Caretaker Deputy Prime Minister and Foreign Minister Surapong Tovichakchaikul said the Asean leaders discussed the political situation in Thailand and agreed to support Thai democracy so it doesn't affect the Asean Community.
The political crisis was raised during the Asean-Japan Summit meeting in Tokyo on Dec 13-14.
Nine Asean leaders from Brunei, Indonesia, Cambodia, Laos, Malaysia, Myanmar, the Philippines, Singapore and Vietnam attended. The Asean leaders issued a statement saying they were closely following developments here.

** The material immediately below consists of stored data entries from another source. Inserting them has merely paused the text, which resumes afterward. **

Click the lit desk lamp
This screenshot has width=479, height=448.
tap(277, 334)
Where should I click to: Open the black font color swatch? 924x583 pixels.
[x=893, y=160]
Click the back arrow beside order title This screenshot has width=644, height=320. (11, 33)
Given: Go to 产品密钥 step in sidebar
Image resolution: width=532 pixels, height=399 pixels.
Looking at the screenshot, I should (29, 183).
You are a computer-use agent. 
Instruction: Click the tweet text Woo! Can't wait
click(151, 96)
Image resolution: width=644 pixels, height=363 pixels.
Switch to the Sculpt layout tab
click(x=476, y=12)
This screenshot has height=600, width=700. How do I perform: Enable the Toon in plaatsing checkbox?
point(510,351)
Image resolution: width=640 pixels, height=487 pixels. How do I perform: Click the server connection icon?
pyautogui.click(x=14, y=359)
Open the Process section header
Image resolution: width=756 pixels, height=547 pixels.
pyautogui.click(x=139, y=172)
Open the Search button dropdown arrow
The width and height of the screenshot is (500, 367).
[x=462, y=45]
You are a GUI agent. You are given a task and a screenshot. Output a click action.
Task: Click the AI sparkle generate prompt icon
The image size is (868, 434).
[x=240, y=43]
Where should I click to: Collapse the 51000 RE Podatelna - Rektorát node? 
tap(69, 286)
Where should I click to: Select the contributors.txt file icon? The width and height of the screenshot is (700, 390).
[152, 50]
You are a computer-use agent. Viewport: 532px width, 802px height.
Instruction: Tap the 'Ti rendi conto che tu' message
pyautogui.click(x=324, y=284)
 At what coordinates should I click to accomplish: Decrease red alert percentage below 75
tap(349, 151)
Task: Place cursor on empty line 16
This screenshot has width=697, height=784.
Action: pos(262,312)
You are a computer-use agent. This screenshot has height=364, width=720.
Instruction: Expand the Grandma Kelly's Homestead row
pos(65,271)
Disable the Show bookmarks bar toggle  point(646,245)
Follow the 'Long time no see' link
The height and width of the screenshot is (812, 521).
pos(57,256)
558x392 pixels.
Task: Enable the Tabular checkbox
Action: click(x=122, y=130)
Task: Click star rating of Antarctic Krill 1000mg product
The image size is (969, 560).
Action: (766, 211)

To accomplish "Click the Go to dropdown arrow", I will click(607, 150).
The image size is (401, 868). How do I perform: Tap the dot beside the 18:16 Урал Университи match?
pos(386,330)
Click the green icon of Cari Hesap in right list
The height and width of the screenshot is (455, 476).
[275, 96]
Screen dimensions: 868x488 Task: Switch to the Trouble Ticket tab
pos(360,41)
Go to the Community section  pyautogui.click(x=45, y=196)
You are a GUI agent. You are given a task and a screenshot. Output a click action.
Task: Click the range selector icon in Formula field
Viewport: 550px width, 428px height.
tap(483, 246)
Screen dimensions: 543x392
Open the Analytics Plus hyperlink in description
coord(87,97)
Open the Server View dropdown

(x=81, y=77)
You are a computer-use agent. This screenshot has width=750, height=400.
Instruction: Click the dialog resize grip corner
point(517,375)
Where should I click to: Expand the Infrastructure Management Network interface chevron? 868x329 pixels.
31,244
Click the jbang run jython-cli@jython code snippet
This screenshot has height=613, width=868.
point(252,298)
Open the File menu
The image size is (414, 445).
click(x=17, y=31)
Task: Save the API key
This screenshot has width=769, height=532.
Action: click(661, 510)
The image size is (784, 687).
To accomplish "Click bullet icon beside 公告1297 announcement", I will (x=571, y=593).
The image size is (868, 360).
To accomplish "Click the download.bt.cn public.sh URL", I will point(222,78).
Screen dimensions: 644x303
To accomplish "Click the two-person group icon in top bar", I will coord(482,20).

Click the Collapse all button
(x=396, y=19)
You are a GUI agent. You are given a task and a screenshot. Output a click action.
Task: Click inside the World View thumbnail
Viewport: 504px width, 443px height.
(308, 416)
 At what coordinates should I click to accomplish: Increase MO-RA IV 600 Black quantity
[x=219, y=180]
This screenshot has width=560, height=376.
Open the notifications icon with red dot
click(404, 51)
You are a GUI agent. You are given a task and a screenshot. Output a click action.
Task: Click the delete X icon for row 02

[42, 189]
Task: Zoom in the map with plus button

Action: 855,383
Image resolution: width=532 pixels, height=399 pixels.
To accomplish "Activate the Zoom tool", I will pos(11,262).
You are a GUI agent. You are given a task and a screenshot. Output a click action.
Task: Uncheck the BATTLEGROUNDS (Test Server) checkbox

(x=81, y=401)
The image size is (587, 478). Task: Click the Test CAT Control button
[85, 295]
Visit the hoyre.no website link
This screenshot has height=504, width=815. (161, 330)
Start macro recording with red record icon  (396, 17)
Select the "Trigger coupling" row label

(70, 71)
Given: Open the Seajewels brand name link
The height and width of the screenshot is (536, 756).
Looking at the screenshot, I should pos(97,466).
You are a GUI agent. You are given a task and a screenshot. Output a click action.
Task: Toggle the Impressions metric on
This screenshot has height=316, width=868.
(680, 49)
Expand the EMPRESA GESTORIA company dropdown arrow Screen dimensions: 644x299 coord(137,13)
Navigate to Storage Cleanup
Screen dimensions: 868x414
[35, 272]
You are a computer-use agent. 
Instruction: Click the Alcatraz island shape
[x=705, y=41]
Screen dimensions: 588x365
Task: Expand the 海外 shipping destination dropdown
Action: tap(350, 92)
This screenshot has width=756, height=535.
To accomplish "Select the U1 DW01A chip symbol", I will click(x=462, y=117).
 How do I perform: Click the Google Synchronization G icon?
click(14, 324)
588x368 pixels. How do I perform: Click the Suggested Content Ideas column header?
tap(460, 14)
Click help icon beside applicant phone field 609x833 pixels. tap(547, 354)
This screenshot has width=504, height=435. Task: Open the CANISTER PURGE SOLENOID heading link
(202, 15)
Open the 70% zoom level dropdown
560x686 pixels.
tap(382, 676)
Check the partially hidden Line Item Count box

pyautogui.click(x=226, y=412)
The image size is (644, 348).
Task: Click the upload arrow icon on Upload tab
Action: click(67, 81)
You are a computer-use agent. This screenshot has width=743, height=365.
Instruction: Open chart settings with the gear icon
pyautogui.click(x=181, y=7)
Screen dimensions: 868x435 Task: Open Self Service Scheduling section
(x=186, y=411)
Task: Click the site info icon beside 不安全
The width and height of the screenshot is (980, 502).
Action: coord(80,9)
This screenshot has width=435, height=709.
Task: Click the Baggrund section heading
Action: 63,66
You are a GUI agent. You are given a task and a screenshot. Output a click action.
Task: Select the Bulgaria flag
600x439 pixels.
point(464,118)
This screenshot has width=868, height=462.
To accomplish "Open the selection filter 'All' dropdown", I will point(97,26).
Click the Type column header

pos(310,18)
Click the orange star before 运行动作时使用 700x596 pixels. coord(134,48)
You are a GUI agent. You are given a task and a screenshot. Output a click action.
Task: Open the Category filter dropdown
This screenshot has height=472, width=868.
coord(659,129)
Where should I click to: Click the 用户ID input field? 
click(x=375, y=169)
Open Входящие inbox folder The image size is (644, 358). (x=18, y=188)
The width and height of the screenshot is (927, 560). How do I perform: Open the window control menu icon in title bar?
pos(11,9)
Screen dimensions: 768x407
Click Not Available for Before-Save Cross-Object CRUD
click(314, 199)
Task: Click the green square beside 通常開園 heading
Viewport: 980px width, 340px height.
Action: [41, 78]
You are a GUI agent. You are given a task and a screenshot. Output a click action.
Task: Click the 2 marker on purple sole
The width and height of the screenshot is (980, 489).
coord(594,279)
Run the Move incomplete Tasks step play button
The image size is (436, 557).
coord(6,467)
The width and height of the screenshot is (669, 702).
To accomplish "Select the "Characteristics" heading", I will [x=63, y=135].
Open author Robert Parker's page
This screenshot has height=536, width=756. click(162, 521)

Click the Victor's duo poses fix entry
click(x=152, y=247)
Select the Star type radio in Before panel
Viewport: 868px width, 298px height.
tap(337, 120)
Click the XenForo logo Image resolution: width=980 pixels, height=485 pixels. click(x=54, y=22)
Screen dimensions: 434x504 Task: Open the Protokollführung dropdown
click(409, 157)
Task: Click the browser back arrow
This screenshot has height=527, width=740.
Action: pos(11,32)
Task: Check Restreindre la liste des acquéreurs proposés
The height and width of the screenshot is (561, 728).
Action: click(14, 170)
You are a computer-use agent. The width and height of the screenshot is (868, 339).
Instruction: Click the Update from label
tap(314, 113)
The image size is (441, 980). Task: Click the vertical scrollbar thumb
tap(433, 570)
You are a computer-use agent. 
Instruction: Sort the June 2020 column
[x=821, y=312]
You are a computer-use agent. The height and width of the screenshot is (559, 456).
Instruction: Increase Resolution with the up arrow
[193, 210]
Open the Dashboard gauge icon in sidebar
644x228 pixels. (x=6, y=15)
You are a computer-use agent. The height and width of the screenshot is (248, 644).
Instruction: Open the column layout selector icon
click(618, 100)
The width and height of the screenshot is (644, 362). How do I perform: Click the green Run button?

"Political stability in Thailand is essential to achieving a peaceful, stable and prosperous Asean Community," they said. "We call on all parties concerned to resolve the situation through dialogue and consultations in a peaceful and democratic manner." The Asean leaders were joined last night by India's Ministry of External Affairs, which added its voice to calls for a peaceful and democratic solution.
Meanwhile, Mr Surapong, who is also the director of the Centre for Administration of Peace and Order, said 45 countries worldwide have now issued statements supporting Thailand's democracy and the election set for Feb 2 next year. The anti-government People's Democratic Reform Committee (PDRC) says it wants reforms to take place before elections. Most participants at a reform forum called by the government on Sunday agreed the election should go ahead as planned. The PDRC and Democrat Party refused to attend.